:: Исходный текст ::

━━━━━━━━

В конце второго курса я был полон надежд и вдохновлен цветущей весной Новой Англии. Пришло время отчитаться перед руководителем практики. Другие студенты нашей группы представили истории болезни пациентов, симптомы, результаты обследования и лабораторных анализов, обзоры заболеваний — точно так, как нас учили еще на первом курсе. Все сосредоточивались на пораженном органе. Точно так же большинство общались, встраиваясь в современную медицину. Некоторые сокурсники говорили что-то вроде «сегодня я видел потрясающую печень» или «какие поразительные почки!». Они не шутили. Их восприятие строилось вокруг заболеваний и органов, а не людей и их жизней. Разум быстро исчезал, и ему на смену приходила концентрация на структуре и функциях организма. Объективное, наблюдаемое физическое тело, безусловно, реально, однако действительность субъективного разума, который нельзя прощупать, как щитовидную железу и печень, и нельзя просканировать, как сердце или головной мозг, выпадала из поля зрения, становилась невидимой для глаза врача. Даже яркое весеннее солнце не могло осветить мрак этих темных дней.
Сейчас я вижу, почему медицинская социализация дегуманизировала пациента. Намного проще и эмоционально безопаснее измерять параметры жидкостей организма, чем соприкасаться с болью и душевными страданиями людей и, наверное, даже самих врачей и студентов-медиков. Дегуманизировать — значит убирать разум, в нашем случае — из центра внимания медицины. Человеческий разум начинает видеть только физический мир и теряет из виду разум как таковой. Но что мы на самом деле теряем? Сердце человечности — и для пациента, и для врача — растворялось в сиянии физического мира. И это был лишь второй курс.
В тот день моя презентация была последней. Представляя случай своего больного — носителя гена серповидноклеточной анемии, — я рассказал о его страхах, отчаянии, отношениях с братом и другими родственниками, о его развитии и значении болезни для него. Преподаватель попросил меня задержаться. Я решил, что он будет спрашивать, как мне удалось настолько глубоко понять важность проблемы в жизни пациента, установить с ним связь. Такой может быть медицина, даже если преподают ее иначе. Я верил, что попытка привнести в лечение разум получит наконец должное признание и уважение.

━━━━━━━━

:: Данные ::
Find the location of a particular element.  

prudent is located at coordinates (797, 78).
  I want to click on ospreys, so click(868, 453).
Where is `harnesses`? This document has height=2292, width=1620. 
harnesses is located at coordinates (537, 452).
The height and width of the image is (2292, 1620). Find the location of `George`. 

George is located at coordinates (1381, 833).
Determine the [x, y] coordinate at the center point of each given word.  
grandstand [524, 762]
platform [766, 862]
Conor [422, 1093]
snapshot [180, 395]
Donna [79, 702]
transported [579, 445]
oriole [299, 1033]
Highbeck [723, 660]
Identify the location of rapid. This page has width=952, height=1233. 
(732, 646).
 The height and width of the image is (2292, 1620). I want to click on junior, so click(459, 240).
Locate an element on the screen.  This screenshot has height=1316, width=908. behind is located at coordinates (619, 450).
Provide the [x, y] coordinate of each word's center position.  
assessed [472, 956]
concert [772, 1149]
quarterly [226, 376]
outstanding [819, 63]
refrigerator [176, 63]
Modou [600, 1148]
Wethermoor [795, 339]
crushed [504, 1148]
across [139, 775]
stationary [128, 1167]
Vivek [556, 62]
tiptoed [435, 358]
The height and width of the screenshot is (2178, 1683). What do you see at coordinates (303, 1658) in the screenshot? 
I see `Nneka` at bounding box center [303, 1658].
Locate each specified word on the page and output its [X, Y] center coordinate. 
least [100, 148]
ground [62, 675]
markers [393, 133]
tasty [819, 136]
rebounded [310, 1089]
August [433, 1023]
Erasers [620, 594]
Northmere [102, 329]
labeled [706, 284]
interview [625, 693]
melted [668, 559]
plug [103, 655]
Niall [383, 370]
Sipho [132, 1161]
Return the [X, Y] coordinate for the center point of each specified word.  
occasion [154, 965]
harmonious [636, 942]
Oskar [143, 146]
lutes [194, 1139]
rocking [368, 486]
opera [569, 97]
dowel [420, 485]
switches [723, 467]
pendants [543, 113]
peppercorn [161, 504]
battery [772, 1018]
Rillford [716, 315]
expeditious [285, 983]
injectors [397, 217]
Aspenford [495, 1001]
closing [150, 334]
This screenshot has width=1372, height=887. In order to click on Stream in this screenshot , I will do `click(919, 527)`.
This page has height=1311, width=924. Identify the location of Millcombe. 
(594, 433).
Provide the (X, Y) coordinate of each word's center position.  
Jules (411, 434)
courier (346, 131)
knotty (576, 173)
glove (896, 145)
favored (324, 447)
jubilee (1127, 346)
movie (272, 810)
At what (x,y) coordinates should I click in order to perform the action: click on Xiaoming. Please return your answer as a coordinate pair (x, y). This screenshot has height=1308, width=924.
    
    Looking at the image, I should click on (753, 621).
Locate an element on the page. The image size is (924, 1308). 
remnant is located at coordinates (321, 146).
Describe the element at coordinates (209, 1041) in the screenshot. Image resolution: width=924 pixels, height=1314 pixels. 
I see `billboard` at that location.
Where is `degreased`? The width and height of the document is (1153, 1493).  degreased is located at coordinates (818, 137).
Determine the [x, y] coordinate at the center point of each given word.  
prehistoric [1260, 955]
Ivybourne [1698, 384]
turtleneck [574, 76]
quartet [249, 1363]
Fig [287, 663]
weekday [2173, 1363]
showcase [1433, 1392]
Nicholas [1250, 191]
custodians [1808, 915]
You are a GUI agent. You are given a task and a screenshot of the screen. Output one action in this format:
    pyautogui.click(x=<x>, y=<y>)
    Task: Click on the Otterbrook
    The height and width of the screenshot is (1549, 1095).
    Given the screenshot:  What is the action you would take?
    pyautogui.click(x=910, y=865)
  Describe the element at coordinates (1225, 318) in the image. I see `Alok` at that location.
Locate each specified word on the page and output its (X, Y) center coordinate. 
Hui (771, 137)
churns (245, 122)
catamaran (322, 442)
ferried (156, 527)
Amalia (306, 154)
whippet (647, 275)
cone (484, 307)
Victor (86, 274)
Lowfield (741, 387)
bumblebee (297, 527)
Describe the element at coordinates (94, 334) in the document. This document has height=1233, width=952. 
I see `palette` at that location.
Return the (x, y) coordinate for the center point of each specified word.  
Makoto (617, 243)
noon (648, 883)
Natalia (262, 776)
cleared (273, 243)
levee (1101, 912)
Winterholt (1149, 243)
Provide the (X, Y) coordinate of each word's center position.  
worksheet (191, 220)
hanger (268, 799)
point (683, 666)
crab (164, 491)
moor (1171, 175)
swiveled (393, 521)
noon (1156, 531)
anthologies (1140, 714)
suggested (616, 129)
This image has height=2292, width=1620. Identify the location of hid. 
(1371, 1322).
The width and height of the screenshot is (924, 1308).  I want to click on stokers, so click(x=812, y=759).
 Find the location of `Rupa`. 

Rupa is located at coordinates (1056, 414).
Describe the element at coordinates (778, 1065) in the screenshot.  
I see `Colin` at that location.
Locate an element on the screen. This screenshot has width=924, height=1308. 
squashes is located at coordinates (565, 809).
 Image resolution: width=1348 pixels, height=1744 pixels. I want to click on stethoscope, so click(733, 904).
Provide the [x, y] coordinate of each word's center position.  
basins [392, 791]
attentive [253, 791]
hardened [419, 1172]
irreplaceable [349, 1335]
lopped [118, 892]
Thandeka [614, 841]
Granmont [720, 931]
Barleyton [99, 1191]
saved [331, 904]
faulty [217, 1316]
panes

━━━━━━━━

:: Задание 1 ::
Переведите на английский язык предложение из исходного текста: «Преподаватель попросил меня задержаться.»
:: Задание 2 ::
Извлеките из исходного текста весь отрывок, начиная со слов «Сейчас я вижу, почему» и заканчивая словами «лишь второй курс.».

:: Результат выполнения 1 ::
The instructor asked me to stay behind.

:: Результат выполнения 2 ::
Сейчас я вижу, почему медицинская социализация дегуманизировала пациента. Намного проще и эмоционально безопаснее измерять параметры жидкостей организма, чем соприкасаться с болью и душевными страданиями людей и, наверное, даже самих врачей и студентов-медиков. Дегуманизировать — значит убирать разум, в нашем случае — из центра внимания медицины. Человеческий разум начинает видеть только физический мир и теряет из виду разум как таковой. Но что мы на самом деле теряем? Сердце человечности — и для пациента, и для врача — растворялось в сиянии физического мира. И это был лишь второй курс.